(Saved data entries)
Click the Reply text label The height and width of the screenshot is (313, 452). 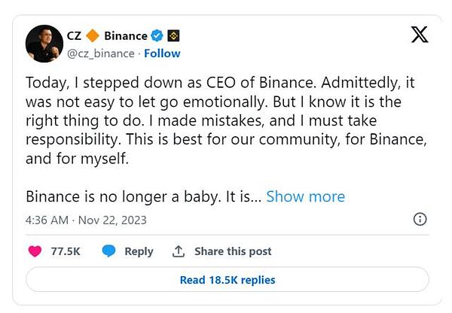pyautogui.click(x=139, y=251)
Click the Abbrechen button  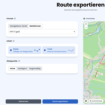pos(24,101)
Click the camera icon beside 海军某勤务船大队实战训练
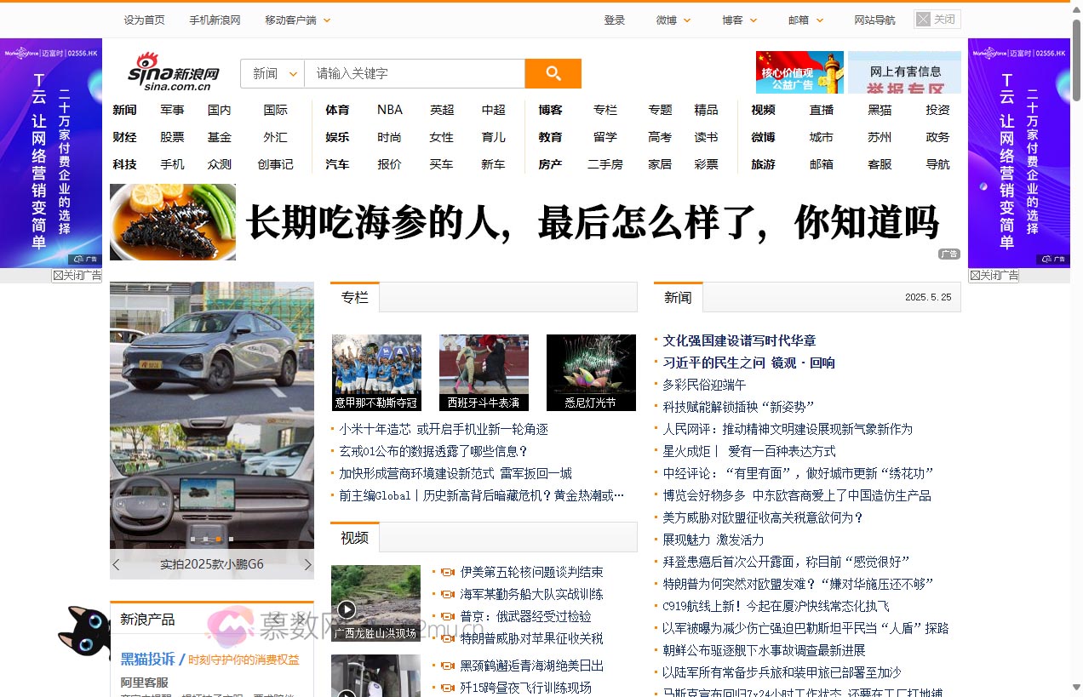Viewport: 1083px width, 697px height. tap(449, 595)
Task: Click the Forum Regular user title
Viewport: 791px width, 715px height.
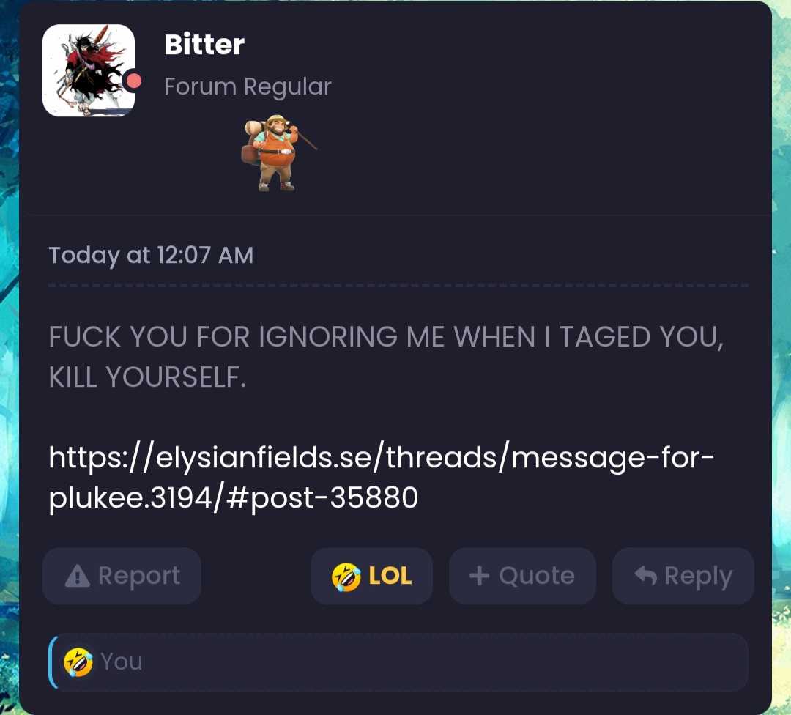Action: point(248,86)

▶ **Exercise goal**
Please copy the lines above, starting at the one that holds "Click the camera icon beside 海军某勤务船大队实战训练" and stopping after the last line, exactly as they appear and minus the pictures.

▶ **The answer**
Click the camera icon beside 海军某勤务船大队实战训练
Viewport: 1083px width, 697px height. tap(449, 595)
Task: Click the Forum Regular user title
Viewport: 791px width, 715px height.
Action: point(248,86)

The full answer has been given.